What this task involves: Beginning with the line containing "The image size is (2200, 1240)." and ending at the last line of the data, set down every line exactly, leaving out all pictures.

Recorded data
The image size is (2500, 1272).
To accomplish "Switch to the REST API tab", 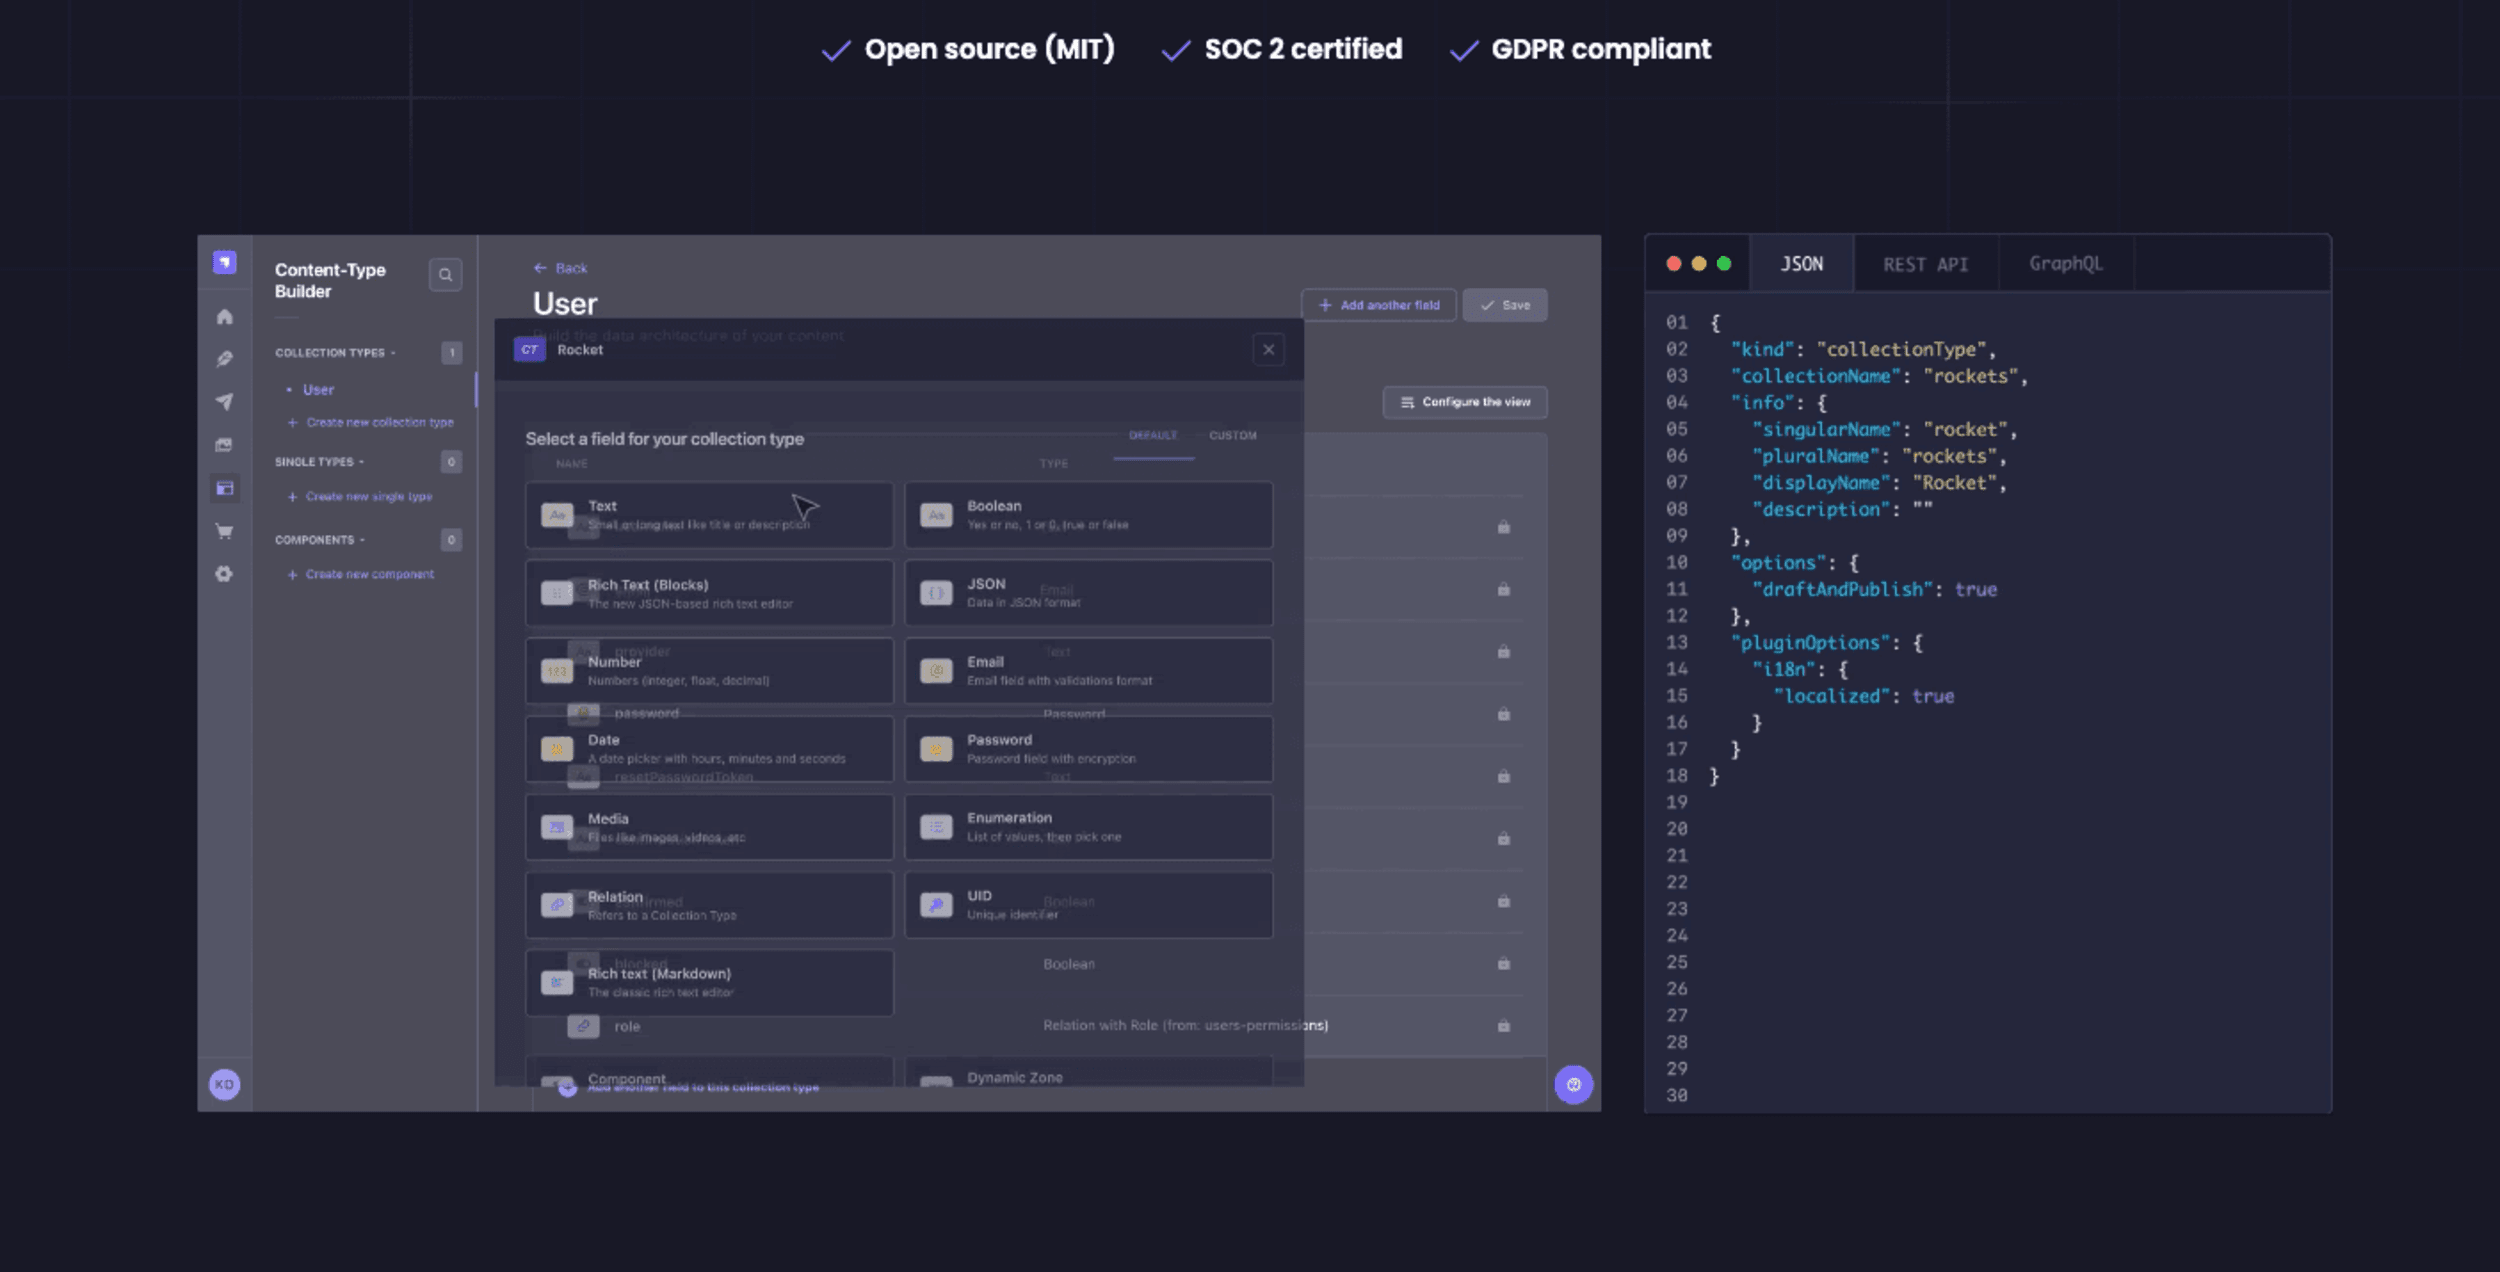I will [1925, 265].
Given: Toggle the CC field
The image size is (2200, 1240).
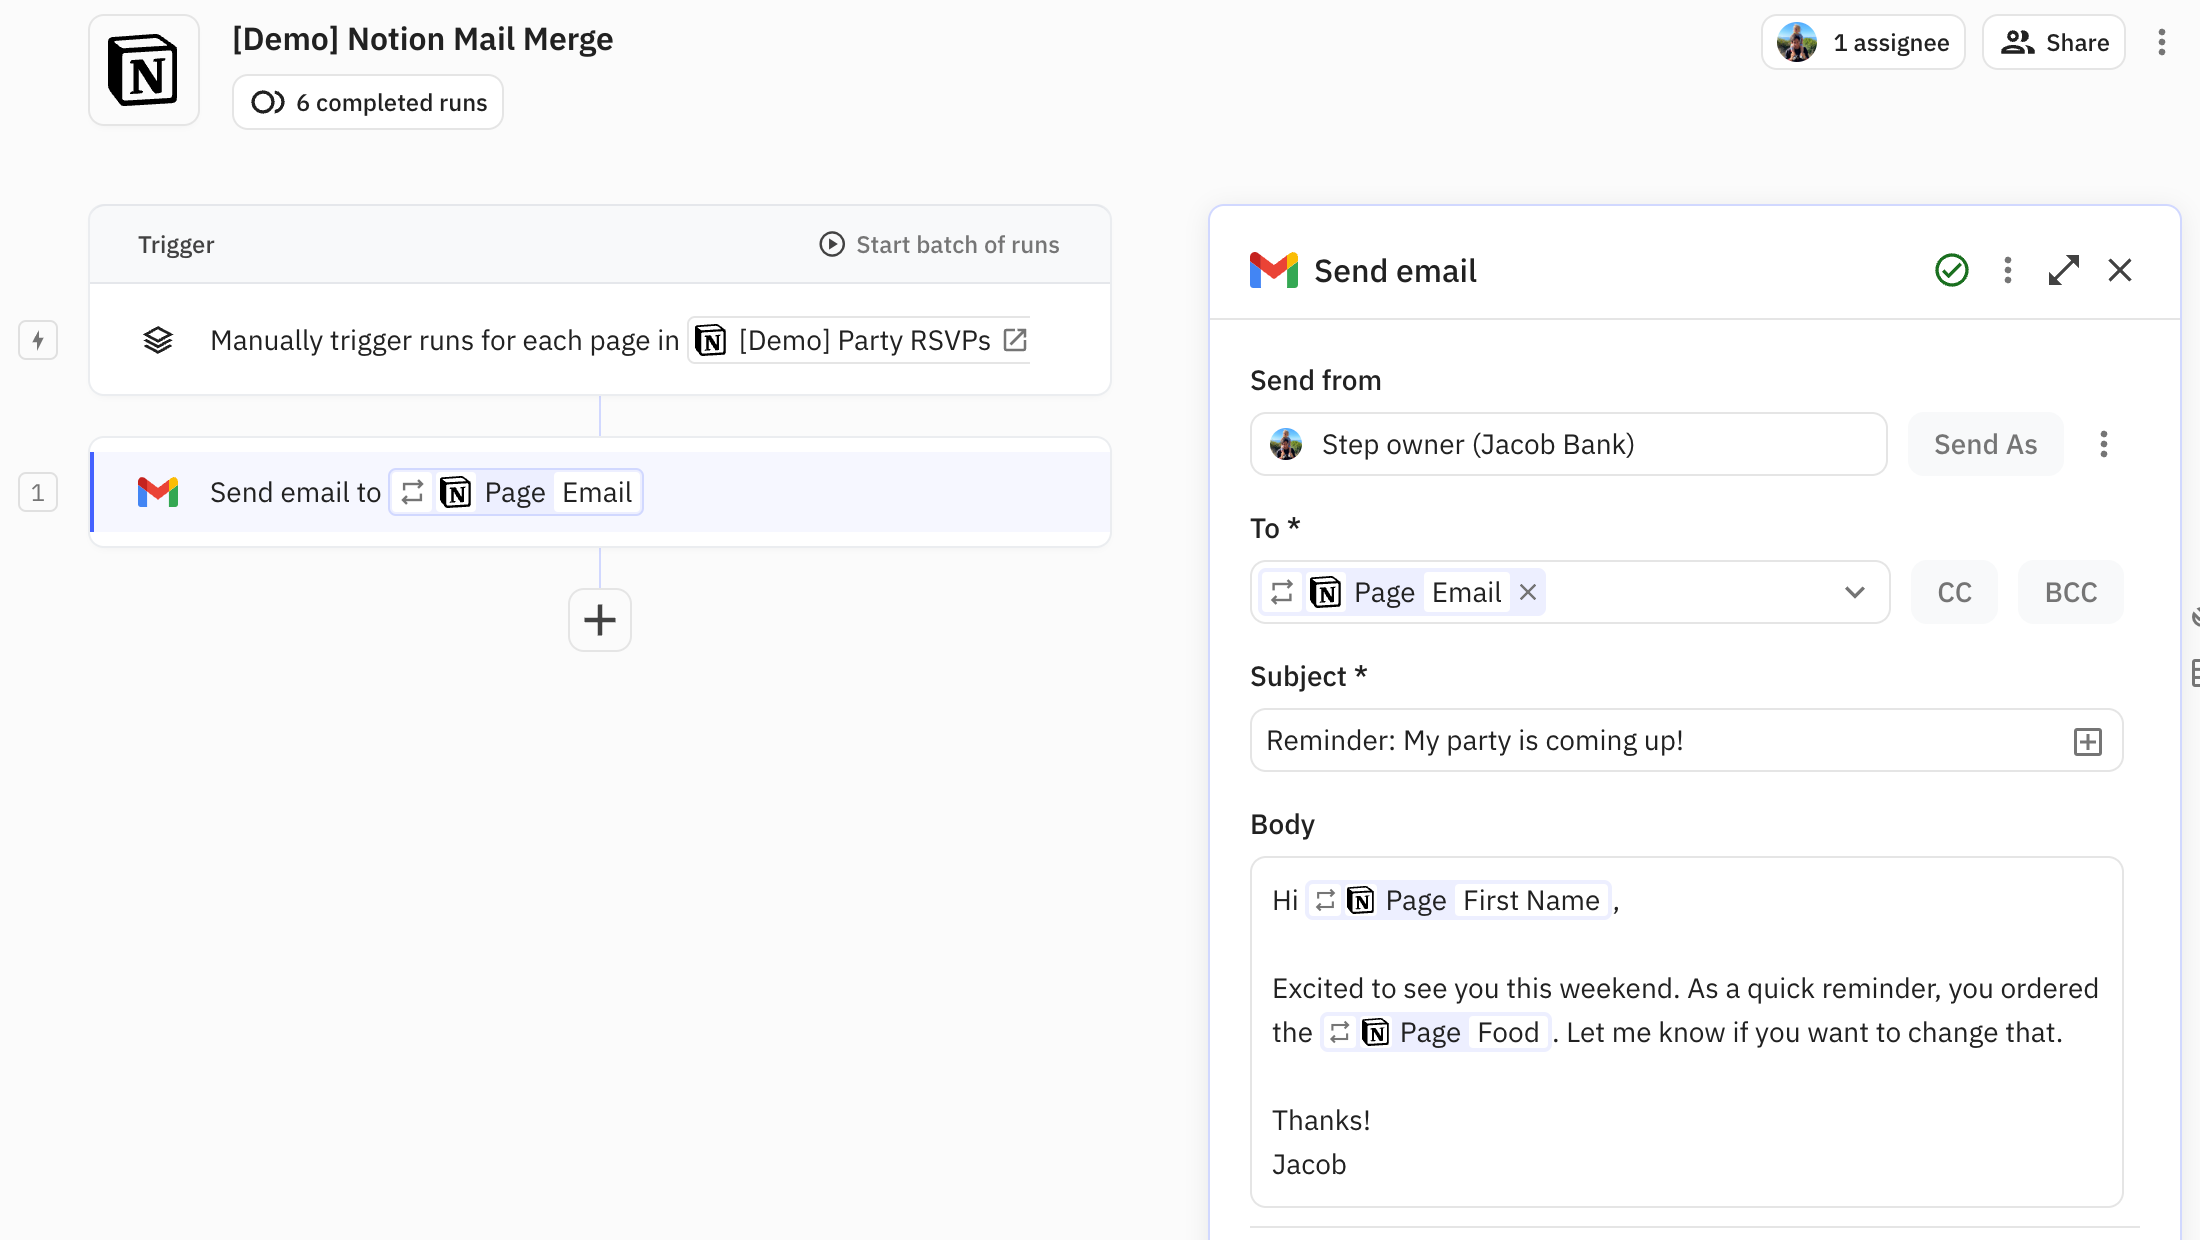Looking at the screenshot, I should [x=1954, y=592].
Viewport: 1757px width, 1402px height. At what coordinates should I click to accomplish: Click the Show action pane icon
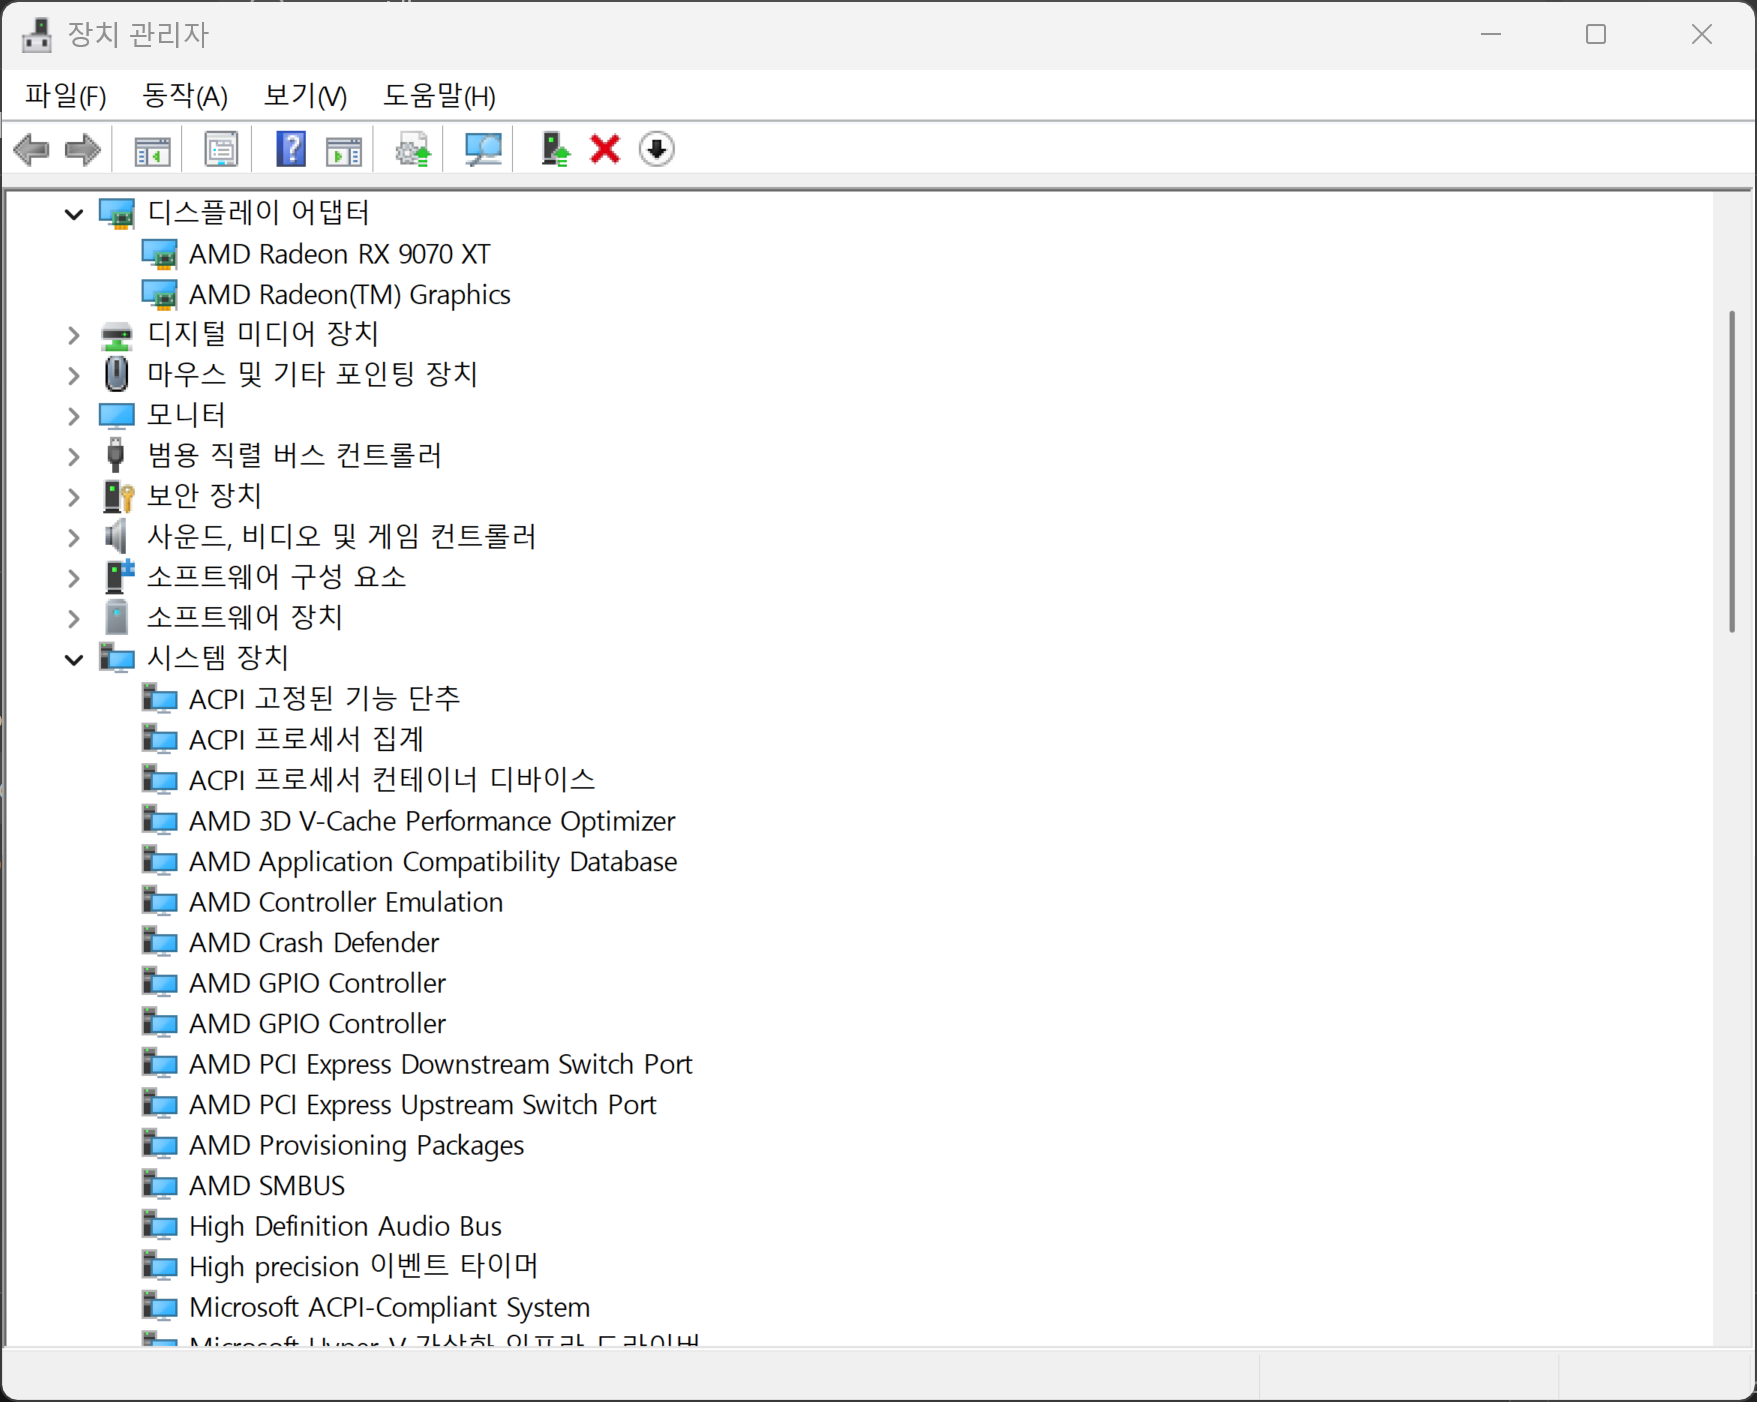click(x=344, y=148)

Reply:
The image size is (2200, 1240).
Looking at the screenshot, I should [x=1954, y=592].
Viewport: 1757px width, 1402px height. At what coordinates should I click to accomplish: Click the Show action pane icon
click(x=344, y=148)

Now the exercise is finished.